Bridging the gap between the lab and the plant

As EasyMining’s Process Engineering Team Leader, Hanna Landbring plays a vital part in turning the company’s circular innovations into large-scale facilities. But she admits, with a bit of a laugh, that it can be hard to explain the process engineer’s role to others.

21 Sep 2023

– What we actually do is that we, together with other disciplines, design a process and make it really happen. We are the link between R&D and the engineering projects, she says.

While process engineering is a distinct speciality, Landbring describes it as requiring a wide variety of skills and expertise, as well as collaboration with other fields. It’s something she learned studying chemical engineering at Lund University, especially when focused on process design in the final year before she received her master’s degree in 2008. She also experienced it first-hand while working at a variety of firms and consulting companies, mostly on projects for power plants and the pulp industry.

After more than a decade as a process engineer (along with starting a family and moving to northern Sweden, then back to southern Sweden), Landbring was approached about applying for a position at EasyMining. She was intrigued by the company’s mission to create circular material flows, but also how far along they were and how much further there was to go.

– They were at an interesting stage. They had the ideas and had developed them in the lab. Now, they were going to actually make them happen. I thought it would be cool and fun to be a part of that, Landbring recalls. 

She joined EasyMining in August of 2021 and became the Lead for the Process Engineering Team in the fall of 2022.

EasyMining´s Process Engineering Team: Top row from left: Oskar Rudenius, Isabella Lyngsö, Lina Håkansson, Johan Askmar. Bottom row from left: Måns Gerdtsson, Hanna Landbring, Clara Lidqvist, Alejandro Gracia Tabuenca. (Ida Blomgren is missing from the picture)

The path to market for an EasyMining innovation

According to Landbring, the journey EasyMining innovations must take to reach the market is like many other industrial chemical processes. Yet, it has the company’s unique twist on certain things. For example, the initial pre-study or idea phase is open to everyone in the company for pitching potential innovations, not just the R&D team. However, R&D leads that first phase and the following development phase, in which innovations are tested and fine-tuned. An innovation that shows promise in development moves on to the process engineers for the feasibility study phase, in which they explore the practicalities of implementing it on a large scale. They determine what equipment is necessary, calculate operational specifications, and so on.

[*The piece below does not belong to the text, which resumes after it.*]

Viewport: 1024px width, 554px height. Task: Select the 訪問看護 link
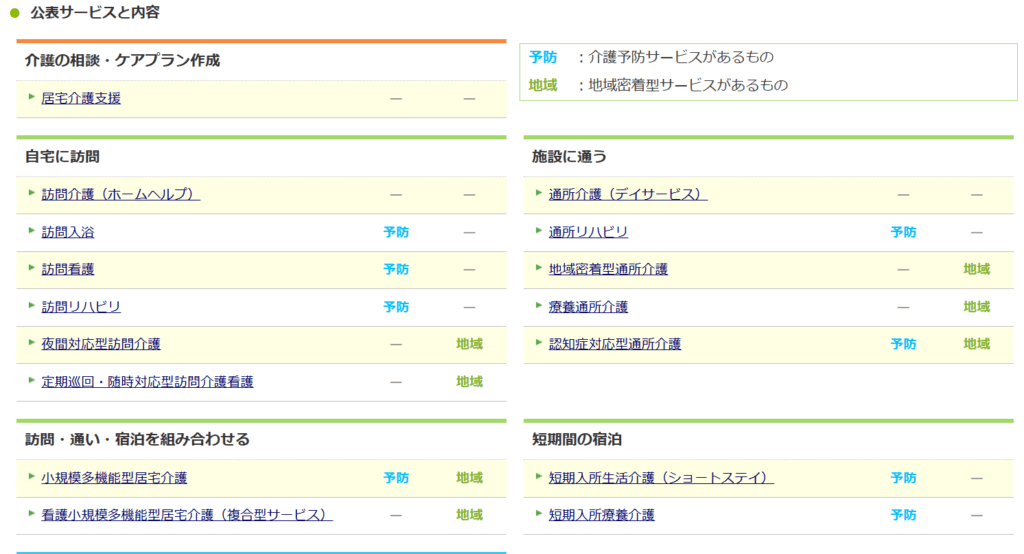[68, 269]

If an innovation is feasible, it enters the design phase, which has two parts: basic engineering and detail engineering. During basic engineering, the process engineers plan out everything for a large-scale facility to operate the innovation – selecting specific equipment, creating plant layout and procedures, etc. In detail engineering, they further that plan even more – purchasing equipment, updating the layout with details for the plant site, and such. After that, the process engineers hand things off for the next phases: construction and the plant start-up.

While the process engineering team does most of their work during the feasibility study and design phases, they also assist in the stages before and after. It’s another distinctive aspect of developing EasyMining’s innovations.  

– I would say we are involved in most phases. Since we’re doing something new that no one has done before, we have to solve everything and put it all together in a way that will work on a large scale, Landbring explains.

The exciting challenge of doing something new

For most of her time at EasyMining, Landbring and her team have been focused on the company’s Ash2Phos and Aqua2N technologies. Both innovations offer groundbreaking approaches for reclaiming valuable nutrients from sewage and wastewater. They also pose unique challenges.

– Most of the material that we have as an input is waste. So you have to be really smart and have smart solutions. The chemistry has to work, but it also has to work business-wise, explains Landbring.

According to Landbring, a key factor for EasyMining’s success is a strong process engineering team, whose members have a wide range of talents and experiences. They also need a certain mindset for when there’s not always a clear and immediate answer to a problem. 

– You have to come up with the solution yourself and enjoy that, not become stressed. It can be challenging sometimes to do something new, but that’s also what makes it interesting and exciting, says Landbring.

If so, then interesting and exciting times lie ahead for EasyMining’s process engineers. Two Ash2Phos plants are set to go online by 2026, and Landbring anticipates that the team can begin the last step of the design phase for both by early 2024.

– We hope that we can start the detail engineering part of the phase soon. We are ready to start building, she says.